The second phase of AKP rule and systemic change in Turkey

Five weeks after the April 16 referendum which consolidated executive powers in the president’s hands – while also enabling the president to lead a political party instead of maintain his erstwhile non-partisan status – Tayyip Erdoğan returned to the chair of his ruling Justice and Development Party (AK Parti) at an extraordinary congress on May 21 in Ankara.

He was the only candidate for the post anyway. Prime Minister Binali Yıldırım stepped down from the party chairman’s post. Regardless, the Prime Ministry as an institution will dissolve gradually due to the constitutional change of April 16. Yıldırım said in his address to Congress that, by that way, the AK Parti is lifting all intermediary barriers between the people and the political authority representing the will of people, i.e., the president.

In his two-hour-long speech, Erdoğan said that from now on, decisions will be taken and implemented with speed, without being obstructed or delayed by any other force. During the referendum campaign, Erdoğan had been pointing at the judiciary and parliament as occasional sources of such delay.

Erdoğan’s re-election as chairman of the AK Parti is not only the beginning of the second phase of the AK Parti rule, which has continued uninterruptedly since 2002. The AK Parti is thoroughly Erdoğan’s now, but it is also the second phase of the system change in Turkey, with the first implementation being the April 16 constitutional changes. The country has taken its second step toward the executive presidential system with the president at its epicenter.

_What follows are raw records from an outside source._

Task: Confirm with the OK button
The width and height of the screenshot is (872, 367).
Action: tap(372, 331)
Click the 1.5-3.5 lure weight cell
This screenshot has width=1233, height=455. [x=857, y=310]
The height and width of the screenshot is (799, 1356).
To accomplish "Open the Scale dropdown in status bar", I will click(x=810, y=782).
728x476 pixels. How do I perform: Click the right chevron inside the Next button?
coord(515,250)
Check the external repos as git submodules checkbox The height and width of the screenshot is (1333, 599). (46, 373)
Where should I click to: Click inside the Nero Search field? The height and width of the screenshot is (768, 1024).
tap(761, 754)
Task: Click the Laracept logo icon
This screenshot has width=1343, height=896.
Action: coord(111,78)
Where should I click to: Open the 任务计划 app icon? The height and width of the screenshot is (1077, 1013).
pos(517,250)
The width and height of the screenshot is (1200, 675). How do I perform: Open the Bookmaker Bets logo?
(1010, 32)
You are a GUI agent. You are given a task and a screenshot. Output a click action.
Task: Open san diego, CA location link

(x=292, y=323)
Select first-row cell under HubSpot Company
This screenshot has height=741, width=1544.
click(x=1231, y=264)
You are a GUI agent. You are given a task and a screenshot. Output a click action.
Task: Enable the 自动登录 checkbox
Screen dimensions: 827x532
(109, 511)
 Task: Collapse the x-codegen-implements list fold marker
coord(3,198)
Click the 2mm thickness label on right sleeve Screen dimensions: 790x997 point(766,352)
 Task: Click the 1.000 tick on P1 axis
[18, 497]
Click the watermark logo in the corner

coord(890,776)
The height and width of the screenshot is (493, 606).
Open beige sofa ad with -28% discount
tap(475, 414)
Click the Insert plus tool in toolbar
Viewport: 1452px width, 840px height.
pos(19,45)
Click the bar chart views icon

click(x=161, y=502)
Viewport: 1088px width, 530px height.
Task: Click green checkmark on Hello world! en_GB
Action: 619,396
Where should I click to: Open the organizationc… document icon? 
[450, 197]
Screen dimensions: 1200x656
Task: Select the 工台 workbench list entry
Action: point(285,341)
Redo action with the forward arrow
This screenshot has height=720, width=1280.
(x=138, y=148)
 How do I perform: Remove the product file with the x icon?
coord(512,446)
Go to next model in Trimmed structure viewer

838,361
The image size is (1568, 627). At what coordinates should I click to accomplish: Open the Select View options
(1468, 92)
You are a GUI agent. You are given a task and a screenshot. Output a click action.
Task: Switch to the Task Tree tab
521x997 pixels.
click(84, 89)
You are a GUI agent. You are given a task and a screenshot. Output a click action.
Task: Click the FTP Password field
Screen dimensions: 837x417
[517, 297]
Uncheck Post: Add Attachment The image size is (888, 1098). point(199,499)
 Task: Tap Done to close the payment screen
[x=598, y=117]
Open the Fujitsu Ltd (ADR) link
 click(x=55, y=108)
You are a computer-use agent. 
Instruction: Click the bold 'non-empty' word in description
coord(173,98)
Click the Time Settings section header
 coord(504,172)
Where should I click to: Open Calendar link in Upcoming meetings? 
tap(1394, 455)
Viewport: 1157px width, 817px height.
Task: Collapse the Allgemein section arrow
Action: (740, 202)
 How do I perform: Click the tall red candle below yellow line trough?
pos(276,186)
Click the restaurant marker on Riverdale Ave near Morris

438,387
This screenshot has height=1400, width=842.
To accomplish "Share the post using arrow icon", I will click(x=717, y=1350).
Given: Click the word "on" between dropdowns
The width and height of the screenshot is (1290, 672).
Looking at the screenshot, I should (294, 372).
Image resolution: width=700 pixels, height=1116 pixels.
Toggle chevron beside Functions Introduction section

Erdoğan also said in his speech that from now on, anyone who wanted to rule Turkey will have to gain 50 percent plus one of the vote, as nothing less would end the era of coalition governments. According to the president, that will force political parties to go beyond their bases and reach out to different walks of life, because if they stick with their ideologies, or ethnic or religious identities, they will lose. “Parties will have to be more embracing,” Erdoğan said.

It was not easy to observe that the embracing spirit in the new figures who will take up posts in the executive bodies of the AK Parti as voted in at the congress on May 21. As could be expected, Erdoğan decided to walk with names – to a large degree – who had no presence in politics of note before him and his AK Parti, who opened their eyes in politics with Erdoğan and are loyal to him – more than they are loyal to an ideology or even the party that they are supposed to administer.

Very few of the veterans of the AK Parti succeeded in retaining their positions in the executive bodies; the winners were only those who have proven their loyalty through the ups and downs of the last few years, especially in the struggle against the illegal network led by Fethullah Gülen, the Islamist preacher who lives in the United States and has been held responsible for the military coup attempt of July 15, 2016.

Now similar steps are expected to be taken in the cabinet. It would not surprise political observers in Ankara to see some new names in the cabinet who are not members of parliament amid speculation that the shift may include one or more names from among the president’s advisers.

It is highly likely that there could be important changes in AK Parti-held municipalities and provincial branches to the degree that one could dub it an in-house cleaning.

Erdoğan said there could be radical changes in the next six months – which he calls a revolution – to take place in addition to the harmonization laws, although he did not provide any clues.

But the changes in the AK Parti executive bodies give all the necessary clues: Erdoğan needs a new generations of politicians who will implement his plans without asking much, and it seems he is likely to get what he wants.